Following the approval from EMRA, the number of gas export licenses issued to companies reached 14, according to Anadolu Agency (AA).
"In addition to the rising number of gas-exporting companies, we will see a capacity increase at Kipi Export Point, where natural gas is exported to Greece from Turkey," EMRA officials said.
New investments toward capacity increase at Kipi Export Point will provide new opportunities to companies like Shell and Aygaz, EMRA said.
Turkey aims to become a natural gas trading hub in its region, and to that end, the country is expanding its pipeline network and the number of its liquefied natural gas (LNG) regasification facilities.
Greece currently offers the only gas export route from Turkey, through where the country has re-exported Azerbaijani gas since 2007, meeting almost one-third of Greece's annual natural gas demand.

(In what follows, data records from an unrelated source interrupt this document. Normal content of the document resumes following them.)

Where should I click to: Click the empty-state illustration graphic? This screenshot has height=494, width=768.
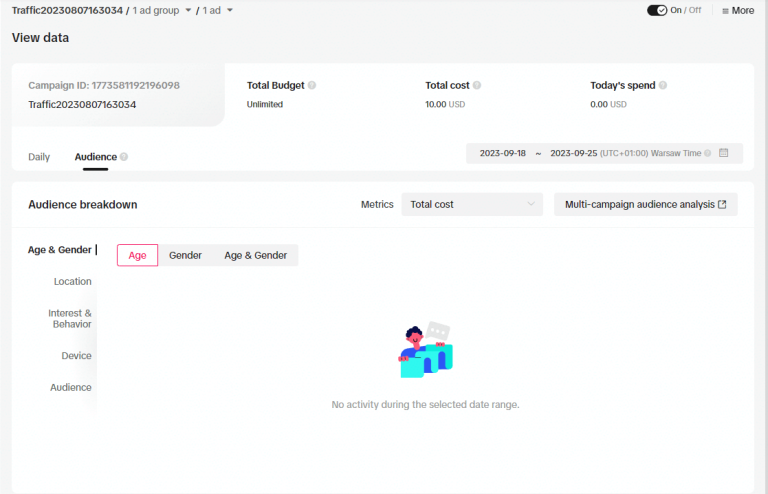point(426,351)
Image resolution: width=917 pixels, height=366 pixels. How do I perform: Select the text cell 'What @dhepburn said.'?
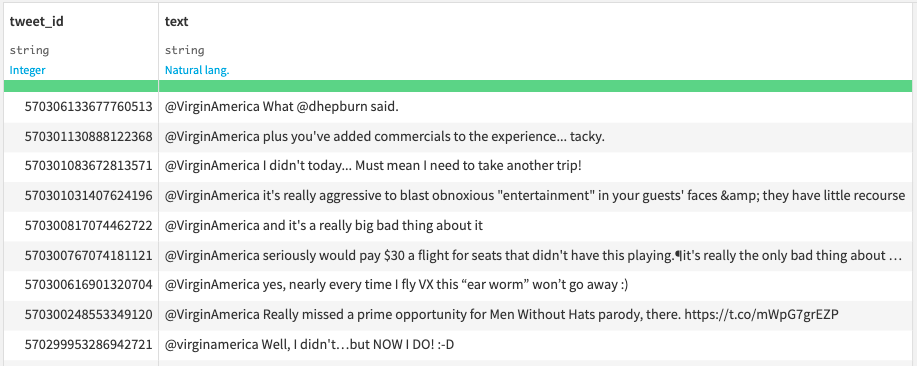tap(535, 108)
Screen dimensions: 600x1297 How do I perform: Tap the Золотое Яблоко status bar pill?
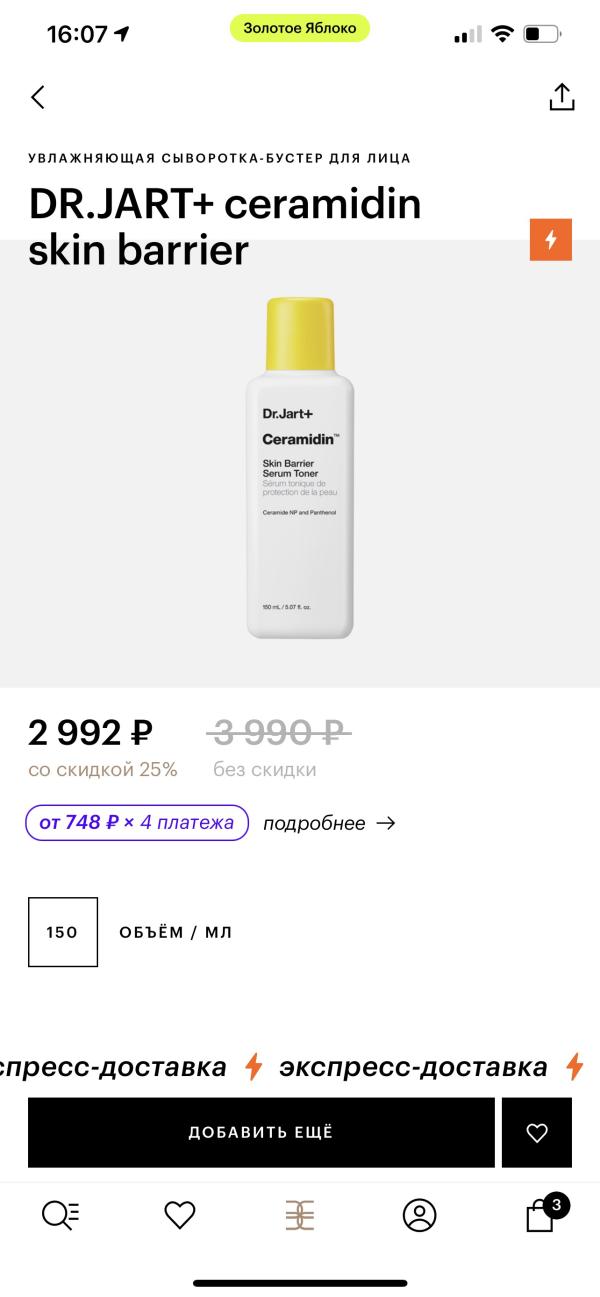(x=300, y=28)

The TurkStream project, which would carry Russian gas to Turkey across the Black Sea, will also open up new gas export options.
Turkey has four pipeline entry points and five LNG regasification facilities, but with the TurkStream project coming online, the volume of daily natural gas imports is set to rise from 271.5 million cubic meters to 334 million cubic meters.
"With the completion of the TurkStream natural gas pipeline, the contracts of the Russia-Turkey Natural Gas Pipeline [West Line] will be transferred to TurkStream. Thus, the Malkoçlar Natural Gas Import Entry Point [Pressure Reducing and Metering Station] can provide a two-way flow of gas exports between the European natural gas systems with Turkey as a second point," EMRA officials explained.
The country's average natural gas consumption is 148 million cubic meters per day but can increase to 245-240 million cubic meters per day under cold winter conditions.